October 12th 2010, Shoulders, Traps and Neck Workout. Hey what's up everyone, just posted some training footage from my latest workout. Here's what I did (weight x reps)

Seated Dumbbell Presses - 20 x 15, 30 x 15, 40 x 12, 50 x 10, 60 x 8, 70 x 6

Standing Dumbbell Side Laterals - 15 x 12, 20 x 12, 25 x 10

Barbell Shrugs - 135 x 20, 185 x 15, 225 x 12, 275 x 6

Neck Circuit (no rest between exercises and sets)

Front Neck Raises - 25 reps with no weight, 25 reps with 10 pound plate, 25 reps with 25 pound plate and 20 reps with 35 pounds.

Rear Neck Raises using Harness - 4 sets of 25 with 25 pounds

Side Neck Raises - 2 sets of 25 with 5 pound plate and 2 sets of 20 with 10 pound plate.

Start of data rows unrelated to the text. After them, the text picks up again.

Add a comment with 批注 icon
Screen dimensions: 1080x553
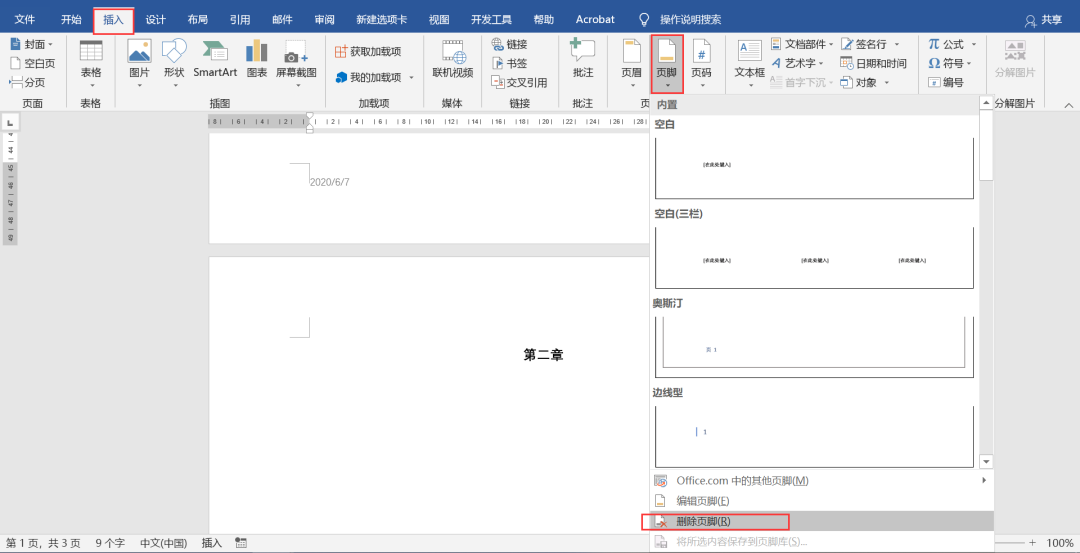pyautogui.click(x=583, y=52)
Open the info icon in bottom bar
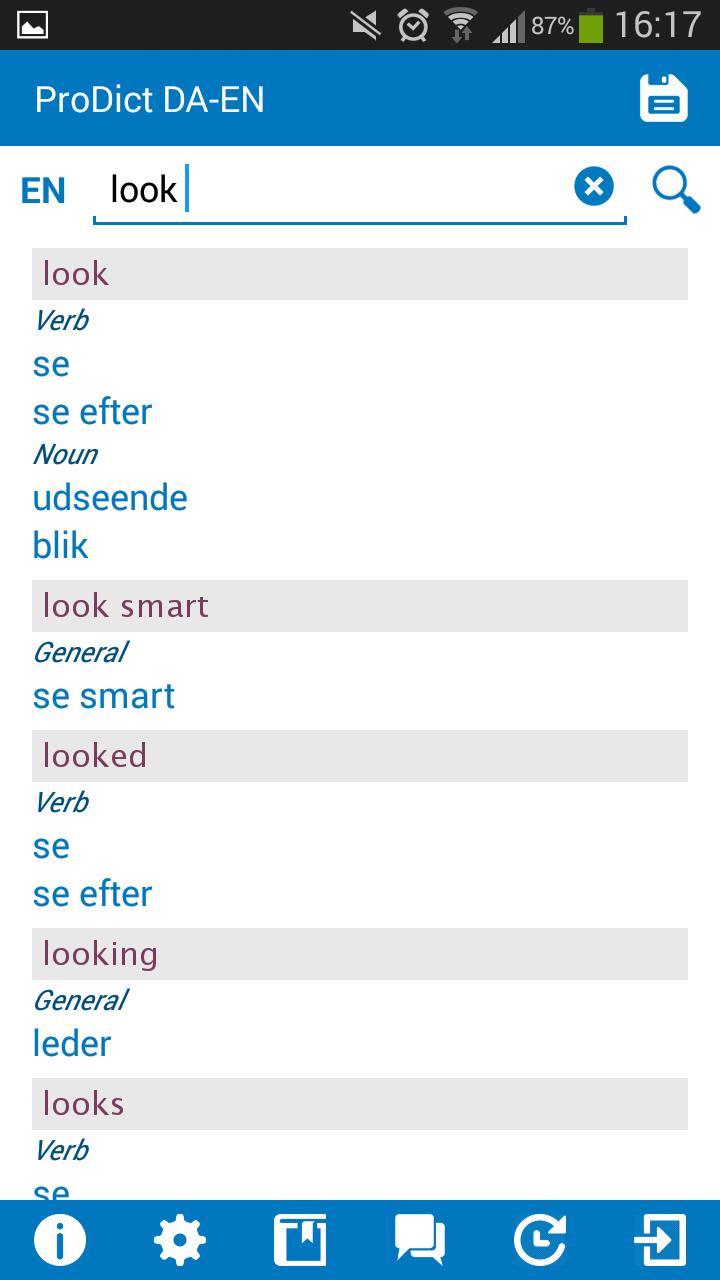Screen dimensions: 720x1280 pos(60,1240)
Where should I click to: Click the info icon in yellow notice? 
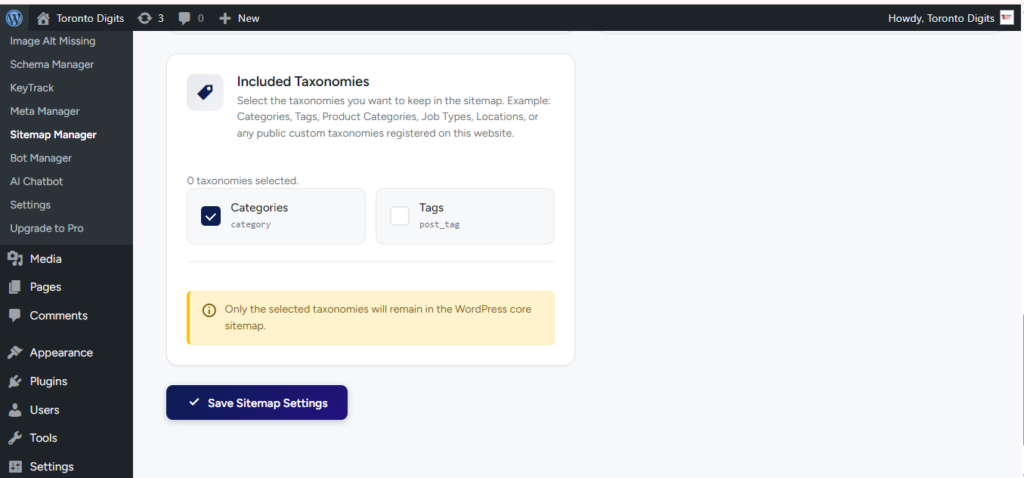coord(209,310)
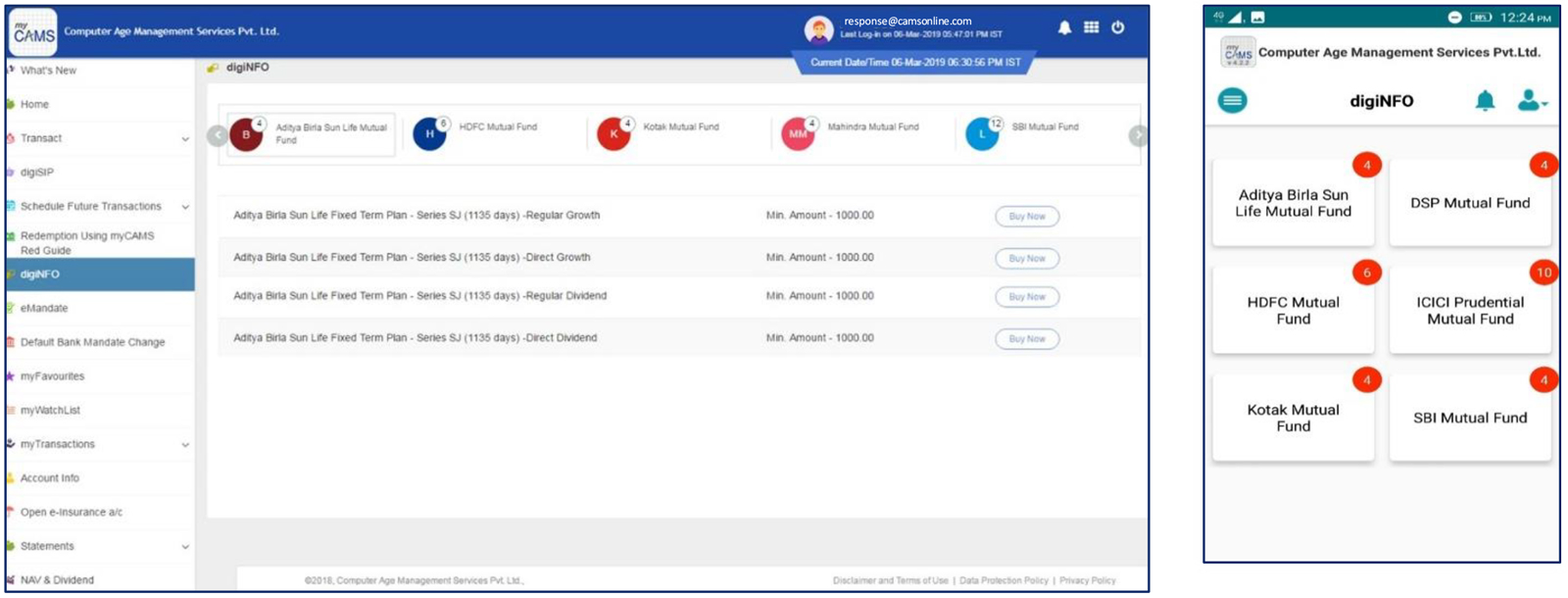Screen dimensions: 1568x598
Task: Click Buy Now for Direct Dividend plan
Action: tap(1027, 339)
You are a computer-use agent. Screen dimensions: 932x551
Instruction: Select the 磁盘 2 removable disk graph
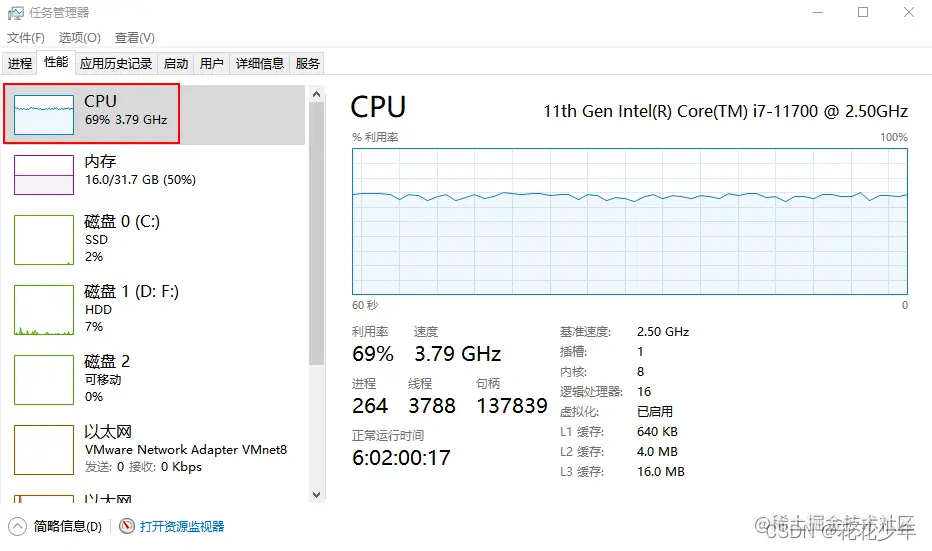pyautogui.click(x=44, y=380)
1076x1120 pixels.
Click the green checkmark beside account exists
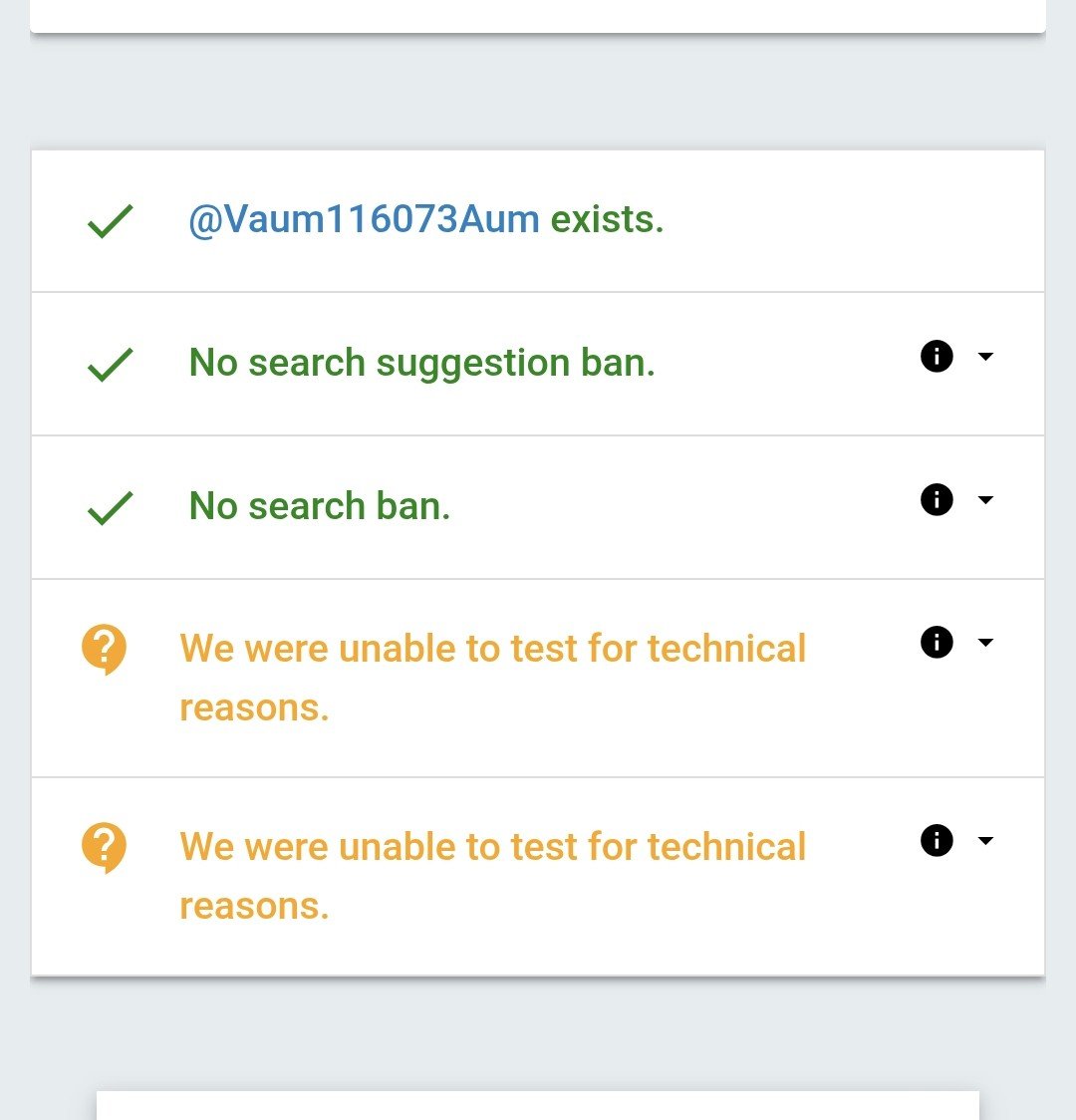(x=110, y=221)
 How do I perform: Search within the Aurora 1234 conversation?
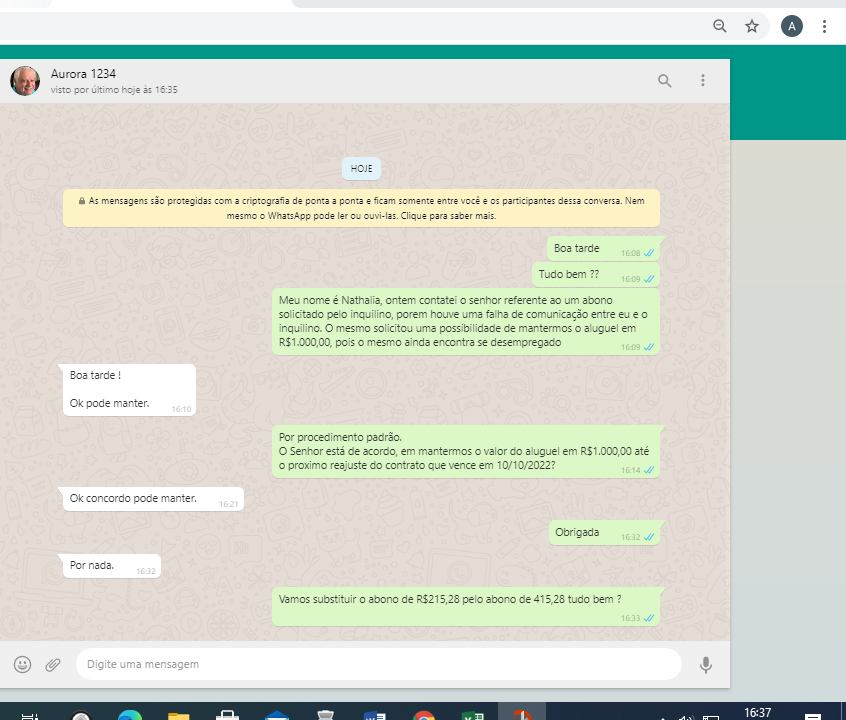coord(665,81)
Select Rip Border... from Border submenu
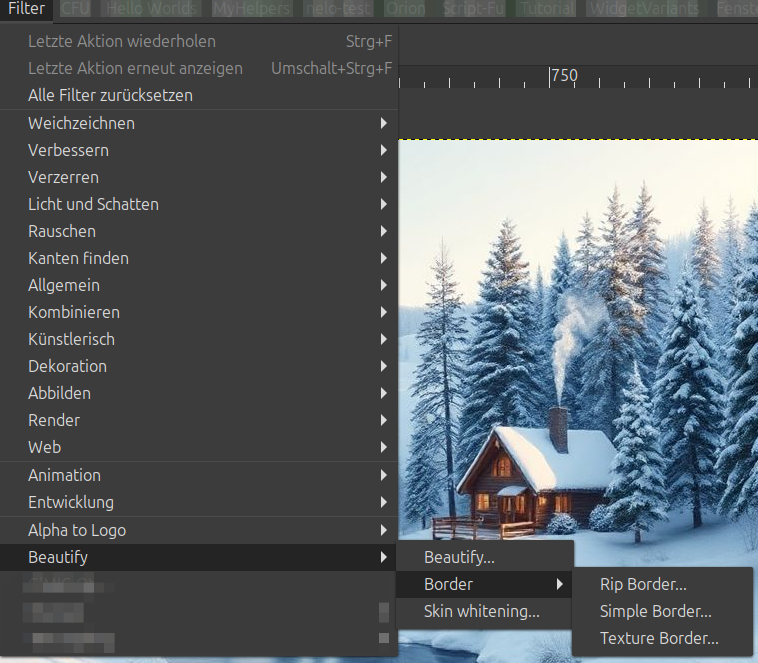Viewport: 758px width, 663px height. [643, 584]

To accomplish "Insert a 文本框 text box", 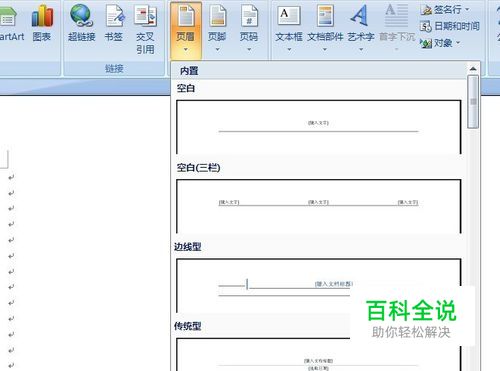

And that was it, the whole workout took about an hour. I felt real sluggish at the start of the workout, but as time went on I started feeling more energetic. My body's still getting adjusted to not taking any pre-workout supplement. I was on Jack3d for about 2 months. I love that product because it doesn't give me any jitters like so many others that I've tried. I was only taking 1 scoop anyway and it was just enough of a mental boost to get me amped up.